Роды начались поздно вечером пятого мая, а около полудня на следующий день Джин спустилась по лестнице в большой зал, неся на подушечке новорожденное дитя.

– Сын! – торжественно объявила она собравшимся домочадцам и прислуге. Все радостно зашумели, а Томас выступил вперед и с величайшей осторожностью взял ребенка на руки. Он взглянул на крошечный сверток, на сморщенное красное личико крепко спящего младенца – и онемел на мгновение: такая волна нежности и счастья захлестнула его. Среди всеобщего шумного ликования один голос звучал чуть громче:

– Как вы назовете его, хозяин?

Томас поднял глаза и встретился взглядом с Джейн.

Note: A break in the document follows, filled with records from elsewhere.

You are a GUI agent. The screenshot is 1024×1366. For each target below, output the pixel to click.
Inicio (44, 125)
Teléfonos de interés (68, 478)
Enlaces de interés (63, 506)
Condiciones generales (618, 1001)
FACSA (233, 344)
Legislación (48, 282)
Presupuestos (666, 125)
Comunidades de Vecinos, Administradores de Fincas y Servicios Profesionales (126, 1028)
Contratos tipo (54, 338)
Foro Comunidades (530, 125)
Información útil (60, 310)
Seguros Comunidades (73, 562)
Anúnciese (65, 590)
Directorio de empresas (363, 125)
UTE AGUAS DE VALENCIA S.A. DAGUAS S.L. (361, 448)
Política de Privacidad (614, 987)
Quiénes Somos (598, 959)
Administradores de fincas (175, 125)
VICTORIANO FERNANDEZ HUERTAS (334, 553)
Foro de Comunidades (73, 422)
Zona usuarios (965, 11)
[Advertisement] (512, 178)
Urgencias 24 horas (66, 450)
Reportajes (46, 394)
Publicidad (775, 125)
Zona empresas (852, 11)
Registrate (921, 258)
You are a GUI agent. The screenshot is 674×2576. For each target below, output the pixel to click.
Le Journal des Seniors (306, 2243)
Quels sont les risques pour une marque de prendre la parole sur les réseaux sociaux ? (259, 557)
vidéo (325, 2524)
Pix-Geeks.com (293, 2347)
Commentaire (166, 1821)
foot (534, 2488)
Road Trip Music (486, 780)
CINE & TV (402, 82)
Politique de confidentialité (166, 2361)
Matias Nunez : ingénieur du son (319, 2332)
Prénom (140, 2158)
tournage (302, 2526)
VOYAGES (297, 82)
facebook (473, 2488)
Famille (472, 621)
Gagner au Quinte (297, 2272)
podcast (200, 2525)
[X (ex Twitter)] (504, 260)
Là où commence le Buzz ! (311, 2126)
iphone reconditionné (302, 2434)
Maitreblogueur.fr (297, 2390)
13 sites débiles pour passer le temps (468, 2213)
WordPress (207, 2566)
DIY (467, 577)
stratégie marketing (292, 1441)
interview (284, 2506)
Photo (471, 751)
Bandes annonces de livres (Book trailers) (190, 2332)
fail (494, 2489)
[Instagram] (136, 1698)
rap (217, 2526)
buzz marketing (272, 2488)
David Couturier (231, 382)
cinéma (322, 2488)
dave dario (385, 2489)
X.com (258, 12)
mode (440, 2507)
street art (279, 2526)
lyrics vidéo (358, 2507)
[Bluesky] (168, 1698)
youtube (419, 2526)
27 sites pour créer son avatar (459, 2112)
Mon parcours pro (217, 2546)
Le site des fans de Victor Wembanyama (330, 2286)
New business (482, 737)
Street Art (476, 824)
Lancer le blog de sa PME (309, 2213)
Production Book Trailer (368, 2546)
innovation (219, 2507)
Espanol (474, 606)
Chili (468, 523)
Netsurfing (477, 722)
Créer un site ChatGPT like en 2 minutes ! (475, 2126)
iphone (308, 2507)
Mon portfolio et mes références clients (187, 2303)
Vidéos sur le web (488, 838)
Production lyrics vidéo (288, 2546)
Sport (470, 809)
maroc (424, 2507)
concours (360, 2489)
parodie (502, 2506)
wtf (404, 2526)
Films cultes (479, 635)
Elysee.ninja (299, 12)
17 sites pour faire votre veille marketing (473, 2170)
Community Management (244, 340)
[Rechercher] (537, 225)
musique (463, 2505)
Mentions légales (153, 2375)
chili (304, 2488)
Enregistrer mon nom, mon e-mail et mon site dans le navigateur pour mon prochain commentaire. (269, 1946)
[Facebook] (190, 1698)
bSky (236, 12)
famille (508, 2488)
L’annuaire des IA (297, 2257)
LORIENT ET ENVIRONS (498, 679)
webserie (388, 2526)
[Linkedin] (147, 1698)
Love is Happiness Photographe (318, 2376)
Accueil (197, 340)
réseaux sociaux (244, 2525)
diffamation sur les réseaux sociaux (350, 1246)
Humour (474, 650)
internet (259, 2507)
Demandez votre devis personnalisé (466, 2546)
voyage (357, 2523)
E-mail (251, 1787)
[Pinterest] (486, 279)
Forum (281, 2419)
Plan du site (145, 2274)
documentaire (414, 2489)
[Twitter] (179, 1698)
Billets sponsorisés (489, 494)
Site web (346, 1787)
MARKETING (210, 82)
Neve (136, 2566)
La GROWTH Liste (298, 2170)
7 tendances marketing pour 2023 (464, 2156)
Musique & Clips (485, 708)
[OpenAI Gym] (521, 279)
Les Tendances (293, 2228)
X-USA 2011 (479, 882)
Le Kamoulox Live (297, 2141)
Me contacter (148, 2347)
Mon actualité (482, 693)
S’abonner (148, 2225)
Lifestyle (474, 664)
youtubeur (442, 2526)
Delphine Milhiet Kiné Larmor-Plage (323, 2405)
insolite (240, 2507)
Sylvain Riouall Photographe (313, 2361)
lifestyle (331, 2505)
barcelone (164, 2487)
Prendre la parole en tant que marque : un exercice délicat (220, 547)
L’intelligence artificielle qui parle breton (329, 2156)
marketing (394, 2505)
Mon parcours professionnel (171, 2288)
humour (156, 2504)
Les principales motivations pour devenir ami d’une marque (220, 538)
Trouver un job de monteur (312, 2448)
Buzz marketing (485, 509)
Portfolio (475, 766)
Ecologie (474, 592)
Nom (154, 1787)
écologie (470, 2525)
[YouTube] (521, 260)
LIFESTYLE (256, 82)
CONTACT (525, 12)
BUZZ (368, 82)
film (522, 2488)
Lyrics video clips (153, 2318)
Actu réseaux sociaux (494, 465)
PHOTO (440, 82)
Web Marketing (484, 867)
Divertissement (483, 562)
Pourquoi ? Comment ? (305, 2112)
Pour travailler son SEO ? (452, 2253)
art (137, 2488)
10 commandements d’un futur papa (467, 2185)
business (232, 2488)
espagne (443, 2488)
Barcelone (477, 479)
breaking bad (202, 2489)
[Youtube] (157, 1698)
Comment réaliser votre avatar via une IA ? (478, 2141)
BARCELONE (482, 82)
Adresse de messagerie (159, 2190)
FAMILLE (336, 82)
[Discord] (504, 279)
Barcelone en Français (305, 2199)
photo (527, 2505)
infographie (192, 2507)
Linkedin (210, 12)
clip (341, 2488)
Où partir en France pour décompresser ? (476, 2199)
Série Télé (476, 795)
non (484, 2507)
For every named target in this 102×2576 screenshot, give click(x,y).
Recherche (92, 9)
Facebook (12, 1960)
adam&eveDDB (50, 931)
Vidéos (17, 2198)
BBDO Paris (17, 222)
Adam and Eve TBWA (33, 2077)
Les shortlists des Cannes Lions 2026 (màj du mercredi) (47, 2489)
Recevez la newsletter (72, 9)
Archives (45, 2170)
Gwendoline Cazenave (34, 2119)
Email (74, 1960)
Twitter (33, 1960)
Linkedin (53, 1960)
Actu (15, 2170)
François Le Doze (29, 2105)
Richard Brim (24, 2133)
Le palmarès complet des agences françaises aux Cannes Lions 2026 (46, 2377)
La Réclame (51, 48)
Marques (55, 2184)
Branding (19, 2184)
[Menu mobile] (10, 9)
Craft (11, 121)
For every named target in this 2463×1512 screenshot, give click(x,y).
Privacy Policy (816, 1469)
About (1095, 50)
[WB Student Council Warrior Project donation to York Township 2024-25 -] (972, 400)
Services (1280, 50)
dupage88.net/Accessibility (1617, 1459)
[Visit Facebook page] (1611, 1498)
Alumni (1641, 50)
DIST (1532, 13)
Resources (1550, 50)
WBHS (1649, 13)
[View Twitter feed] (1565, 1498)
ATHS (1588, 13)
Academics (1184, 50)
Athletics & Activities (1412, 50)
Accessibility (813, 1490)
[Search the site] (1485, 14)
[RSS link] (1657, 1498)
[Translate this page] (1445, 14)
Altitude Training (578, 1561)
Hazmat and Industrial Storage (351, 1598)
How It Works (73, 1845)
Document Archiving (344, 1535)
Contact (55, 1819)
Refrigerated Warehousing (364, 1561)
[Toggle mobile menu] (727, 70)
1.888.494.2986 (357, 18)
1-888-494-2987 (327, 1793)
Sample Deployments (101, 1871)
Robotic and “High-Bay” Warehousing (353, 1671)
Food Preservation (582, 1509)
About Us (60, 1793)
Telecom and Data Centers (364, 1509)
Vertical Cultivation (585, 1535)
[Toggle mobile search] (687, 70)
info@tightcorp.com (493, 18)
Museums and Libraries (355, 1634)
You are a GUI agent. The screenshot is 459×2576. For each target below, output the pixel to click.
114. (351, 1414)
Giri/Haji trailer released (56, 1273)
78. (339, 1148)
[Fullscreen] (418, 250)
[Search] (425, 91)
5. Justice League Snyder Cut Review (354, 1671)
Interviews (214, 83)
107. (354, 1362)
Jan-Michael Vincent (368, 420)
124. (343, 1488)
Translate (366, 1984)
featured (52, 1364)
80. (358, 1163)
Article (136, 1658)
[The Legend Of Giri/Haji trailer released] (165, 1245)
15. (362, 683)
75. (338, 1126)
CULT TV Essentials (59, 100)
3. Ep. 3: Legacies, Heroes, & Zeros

– Эдуардом, – сказал он, чем вызвал новую вспышку радости. – А теперь я должен подняться наверх и повидать миледи.

– Да благословит ее Господь!

– Передайте ей наши сердечные поздравления, хозяин!

– Ох, какой славный мальчуган!

– Ах ты, маленькая звездочка!

И сквозь шумную радостную толпу Томас торжественно проследовал с сыном на руках, поднялся по ступенькам, а Джейн шла сзади, оберегая дитя. Дуглас уже умыли и переодели, и в спальне все было прибрано, но в комнате все еще чувствовался запах крови. Дуглас лежала на высоко взбитых подушках и выглядела уставшей, но на щечках ее алел румянец, а на губах сияла улыбка торжества. Черные локоны разметались по подушке, а синие глаза сияли, как звезды. Они с Томасом обменялись долгим взглядом, полным любви – он склонился, поцеловал жену и положил младенца ей на грудь.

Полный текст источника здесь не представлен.